Cela dépend du nombre de polypes et du degré de dysplasie. Pour un petit nombre de polypes, un traitement médicamenteux par AINS ou inhibiteurs de la COX-2 peut être envisagé. Cependant, si plus de 20 polypes ou des polypes avec dysplasie sévère sont présents, une résection prophylactique est recommandée. L’âge idéal pour la chirurgie est considéré comme étant entre 16 et 20 ans 2).
La protéine APC est un suppresseur de tumeur composé de 2800 acides aminés. Ses principaux domaines structuraux comprennent une région d’oligomérisation, des répétitions armadillo, une région de liaison à la β-caténine, une région de liaison à l’axine et une région de liaison aux microtubules 1).
Les mutations de l’APC entraînent une activation constitutive de la voie de signalisation Wnt. La protéine APC normale phosphoryle la β-caténine, favorisant sa dégradation par le protéasome. En cas de mutation de l’APC, cette fonction est perdue, la β-caténine s’accumule dans le cytoplasme, forme un complexe avec les facteurs de transcription TCF/LEF dans le noyau et active la transcription de gènes de prolifération cellulaire.
La majorité des mutations sont des décalages du cadre de lecture ou des mutations non-sens, produisant une protéine APC tronquée (perte de fonction) 1).
Dans les tumeurs desmoïdes sporadiques, des mutations de CTNNB1 (gène de la β-caténine) sont observées dans plus de 75 % des cas, impliquant la même voie 3).
La CHRPE résulte d’une prolifération cellulaire localisée anormale de l’épithélium pigmentaire rétinien. Dans les zones de prolifération anormale, le pigment se concentre et s’hypertrophie, créant un aspect caractéristique par contraste avec les lacunes environnantes (zones de dépigmentation). Le potentiel de malignité est quasiment nul et il n’y a pas d’impact sur la fonction visuelle.
Les tests de séquençage de nouvelle génération (NGS) améliorent la précision de l’identification des sites de mutation du gène APC1). La stratification des risques basée sur la corrélation génotype-phénotype progresse, et on espère développer des stratégies de surveillance et de traitement personnalisées en fonction du site de mutation1).
Litchinko et al. (2022) ont rapporté un rare cas de tumeur desmoïde volumineuse (170 mm) survenue dans le pancréas3). Une prise en charge multidisciplinaire par une équipe pluridisciplinaire a été réalisée, soulignant la difficulté de l’indication et du moment de la chirurgie dans les desmoïdes pancréatiques. L’efficacité du sorafénib en tant que traitement médicamenteux attire l’attention, et son application est envisagée pour les cas où la résection chirurgicale est difficile.
L’application des ultrasons focalisés de haute intensité (HIFU) pour le traitement non invasif des desmoïdes est également en phase de recherche3).
Albuquerque et al. (2025) ont rapporté un cas de tumeur desmoïde pédiatrique ayant nécessité une reconstruction fonctionnelle de l’articulation de l’épaule5). Une approche multidisciplinaire incluant une chimiothérapie préopératoire par vinblastine et méthotrexate a permis de préserver la fonction et de contrôler la tumeur. Les desmoïdes de la ceinture scapulaire et de la paroi thoracique représenteraient 37 à 50 % de l’ensemble, soulignant l’importance de la reconstruction fonctionnelle chez l’enfant.

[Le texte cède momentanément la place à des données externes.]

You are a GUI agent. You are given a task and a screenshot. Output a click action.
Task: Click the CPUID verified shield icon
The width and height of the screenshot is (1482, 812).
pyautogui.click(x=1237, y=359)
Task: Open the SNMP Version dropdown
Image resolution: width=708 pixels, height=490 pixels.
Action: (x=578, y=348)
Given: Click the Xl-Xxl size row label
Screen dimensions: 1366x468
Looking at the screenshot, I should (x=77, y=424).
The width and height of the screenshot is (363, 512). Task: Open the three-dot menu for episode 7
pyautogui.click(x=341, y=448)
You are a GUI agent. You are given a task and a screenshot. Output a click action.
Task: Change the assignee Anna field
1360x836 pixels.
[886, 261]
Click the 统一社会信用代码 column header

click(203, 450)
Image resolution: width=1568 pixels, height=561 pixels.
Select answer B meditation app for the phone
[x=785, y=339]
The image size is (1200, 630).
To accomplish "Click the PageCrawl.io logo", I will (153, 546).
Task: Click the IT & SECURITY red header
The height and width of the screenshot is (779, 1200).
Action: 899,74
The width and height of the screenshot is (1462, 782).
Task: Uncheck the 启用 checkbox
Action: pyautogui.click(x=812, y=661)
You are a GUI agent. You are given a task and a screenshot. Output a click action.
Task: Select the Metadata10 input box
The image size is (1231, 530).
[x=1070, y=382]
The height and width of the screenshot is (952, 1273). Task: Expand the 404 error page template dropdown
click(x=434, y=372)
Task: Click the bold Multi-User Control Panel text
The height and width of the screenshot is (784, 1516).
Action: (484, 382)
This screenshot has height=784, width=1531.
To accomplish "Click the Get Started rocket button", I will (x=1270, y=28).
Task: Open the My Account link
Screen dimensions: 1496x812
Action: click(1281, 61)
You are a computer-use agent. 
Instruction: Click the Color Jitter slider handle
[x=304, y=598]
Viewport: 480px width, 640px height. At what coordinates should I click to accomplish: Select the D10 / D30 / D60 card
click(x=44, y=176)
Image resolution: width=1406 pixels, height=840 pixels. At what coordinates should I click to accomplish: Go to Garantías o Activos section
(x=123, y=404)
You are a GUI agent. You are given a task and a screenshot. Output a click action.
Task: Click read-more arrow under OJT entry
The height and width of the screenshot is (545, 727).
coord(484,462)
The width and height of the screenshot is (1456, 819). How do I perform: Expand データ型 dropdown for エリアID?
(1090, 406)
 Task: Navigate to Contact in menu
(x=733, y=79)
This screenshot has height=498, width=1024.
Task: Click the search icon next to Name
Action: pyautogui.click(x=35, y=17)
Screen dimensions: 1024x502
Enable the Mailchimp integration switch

Diaz et al. (2025) ont rapporté des cas de GS présentant des dilemmes chirurgicaux, y compris un carcinome basocellulaire invasif et une prothèse totale du genou, soulignant la nécessité d’une prise en charge multidisciplinaire des complications rares4). Dans cette maladie, dont la prévalence est estimée à 1 pour 100 000 à 160 000 personnes, l’importance de la médecine personnalisée augmente.